▶ _ASSIGNMENT_
Scan the material for the word "panel" and copy each line where it occurs.
----
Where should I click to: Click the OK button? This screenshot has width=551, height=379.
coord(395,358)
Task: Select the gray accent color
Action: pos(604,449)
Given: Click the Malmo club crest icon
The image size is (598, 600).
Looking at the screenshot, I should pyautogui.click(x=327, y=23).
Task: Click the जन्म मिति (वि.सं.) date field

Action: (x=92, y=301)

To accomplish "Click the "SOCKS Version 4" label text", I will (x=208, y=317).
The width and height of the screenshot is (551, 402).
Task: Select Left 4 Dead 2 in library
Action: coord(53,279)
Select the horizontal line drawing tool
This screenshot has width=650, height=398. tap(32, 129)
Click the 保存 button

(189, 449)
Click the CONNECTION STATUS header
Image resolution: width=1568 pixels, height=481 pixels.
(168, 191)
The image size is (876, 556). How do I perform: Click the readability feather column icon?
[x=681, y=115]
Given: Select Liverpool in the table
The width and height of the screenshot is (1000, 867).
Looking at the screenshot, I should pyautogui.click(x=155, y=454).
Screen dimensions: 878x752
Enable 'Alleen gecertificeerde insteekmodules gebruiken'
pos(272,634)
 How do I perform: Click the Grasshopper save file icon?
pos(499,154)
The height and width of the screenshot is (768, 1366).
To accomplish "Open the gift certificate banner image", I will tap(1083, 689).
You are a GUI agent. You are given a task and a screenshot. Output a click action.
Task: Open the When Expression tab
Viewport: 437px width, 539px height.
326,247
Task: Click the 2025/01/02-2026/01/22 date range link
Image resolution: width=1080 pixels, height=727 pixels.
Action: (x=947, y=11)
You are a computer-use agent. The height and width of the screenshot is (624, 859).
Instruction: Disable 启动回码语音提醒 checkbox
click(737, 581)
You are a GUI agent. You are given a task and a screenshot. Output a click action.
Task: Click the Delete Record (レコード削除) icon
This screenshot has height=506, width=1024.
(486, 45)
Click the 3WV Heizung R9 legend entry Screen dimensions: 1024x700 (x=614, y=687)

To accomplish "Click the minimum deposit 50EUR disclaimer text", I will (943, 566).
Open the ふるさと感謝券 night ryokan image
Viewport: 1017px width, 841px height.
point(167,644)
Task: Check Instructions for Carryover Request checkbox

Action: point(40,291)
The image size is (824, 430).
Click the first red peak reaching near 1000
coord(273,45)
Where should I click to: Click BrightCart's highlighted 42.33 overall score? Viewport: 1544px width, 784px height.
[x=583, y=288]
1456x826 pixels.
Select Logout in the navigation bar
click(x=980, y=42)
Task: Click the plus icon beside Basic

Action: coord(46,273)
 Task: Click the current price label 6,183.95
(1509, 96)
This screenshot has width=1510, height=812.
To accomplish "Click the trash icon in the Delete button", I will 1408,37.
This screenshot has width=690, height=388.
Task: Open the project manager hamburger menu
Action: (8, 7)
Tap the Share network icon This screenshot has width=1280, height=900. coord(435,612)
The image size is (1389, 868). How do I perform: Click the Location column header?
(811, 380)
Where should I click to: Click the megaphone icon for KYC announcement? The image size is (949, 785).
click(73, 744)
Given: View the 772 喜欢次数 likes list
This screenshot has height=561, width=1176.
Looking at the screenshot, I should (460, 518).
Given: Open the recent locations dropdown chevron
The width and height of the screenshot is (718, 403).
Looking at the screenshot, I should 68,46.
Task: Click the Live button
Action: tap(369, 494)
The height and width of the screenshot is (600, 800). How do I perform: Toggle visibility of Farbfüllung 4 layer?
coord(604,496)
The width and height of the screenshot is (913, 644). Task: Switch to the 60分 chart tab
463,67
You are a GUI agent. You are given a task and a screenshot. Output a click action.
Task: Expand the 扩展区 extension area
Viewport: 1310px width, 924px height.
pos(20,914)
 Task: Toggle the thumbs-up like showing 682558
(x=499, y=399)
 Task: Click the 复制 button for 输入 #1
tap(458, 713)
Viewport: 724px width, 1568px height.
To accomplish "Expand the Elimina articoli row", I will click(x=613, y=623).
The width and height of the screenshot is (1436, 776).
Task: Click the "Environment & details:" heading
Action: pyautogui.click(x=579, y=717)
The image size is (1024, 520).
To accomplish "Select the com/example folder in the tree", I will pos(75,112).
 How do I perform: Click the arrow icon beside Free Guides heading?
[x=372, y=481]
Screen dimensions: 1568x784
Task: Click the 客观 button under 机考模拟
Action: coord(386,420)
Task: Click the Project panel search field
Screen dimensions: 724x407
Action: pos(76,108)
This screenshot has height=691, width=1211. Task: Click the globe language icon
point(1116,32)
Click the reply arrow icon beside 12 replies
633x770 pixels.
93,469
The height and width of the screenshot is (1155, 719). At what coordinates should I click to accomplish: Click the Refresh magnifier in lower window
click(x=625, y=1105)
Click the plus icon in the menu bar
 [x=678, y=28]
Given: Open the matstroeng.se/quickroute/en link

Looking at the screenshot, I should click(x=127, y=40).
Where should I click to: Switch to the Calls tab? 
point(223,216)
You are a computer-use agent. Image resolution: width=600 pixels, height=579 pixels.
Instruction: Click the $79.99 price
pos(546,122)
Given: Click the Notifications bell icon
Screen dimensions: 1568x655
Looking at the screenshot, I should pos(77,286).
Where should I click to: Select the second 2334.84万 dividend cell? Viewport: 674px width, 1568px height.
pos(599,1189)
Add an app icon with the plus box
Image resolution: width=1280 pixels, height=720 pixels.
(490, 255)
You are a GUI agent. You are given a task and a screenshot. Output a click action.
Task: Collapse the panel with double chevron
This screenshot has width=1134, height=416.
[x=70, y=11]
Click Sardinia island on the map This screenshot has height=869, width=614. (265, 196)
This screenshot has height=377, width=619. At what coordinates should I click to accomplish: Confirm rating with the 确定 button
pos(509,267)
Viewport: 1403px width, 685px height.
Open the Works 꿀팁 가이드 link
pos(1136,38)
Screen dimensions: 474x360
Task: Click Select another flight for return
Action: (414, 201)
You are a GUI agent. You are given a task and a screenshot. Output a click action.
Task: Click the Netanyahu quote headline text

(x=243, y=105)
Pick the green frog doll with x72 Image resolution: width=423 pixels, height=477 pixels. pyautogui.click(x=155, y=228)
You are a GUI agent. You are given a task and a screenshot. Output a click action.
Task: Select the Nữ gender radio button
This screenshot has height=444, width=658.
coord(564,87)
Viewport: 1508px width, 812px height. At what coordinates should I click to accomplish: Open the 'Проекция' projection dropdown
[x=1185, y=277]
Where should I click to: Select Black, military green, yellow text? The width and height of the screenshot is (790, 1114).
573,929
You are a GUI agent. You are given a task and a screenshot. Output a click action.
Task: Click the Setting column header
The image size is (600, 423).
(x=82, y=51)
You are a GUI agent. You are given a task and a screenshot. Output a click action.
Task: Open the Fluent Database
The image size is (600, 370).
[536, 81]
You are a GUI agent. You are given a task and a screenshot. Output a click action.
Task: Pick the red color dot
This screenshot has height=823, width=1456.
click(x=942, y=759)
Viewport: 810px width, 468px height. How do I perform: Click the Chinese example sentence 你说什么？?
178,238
----
▶ _SOLUTION FOR THIS EXERCISE_
Task: Click the Project panel search field
Task: Collapse the panel with double chevron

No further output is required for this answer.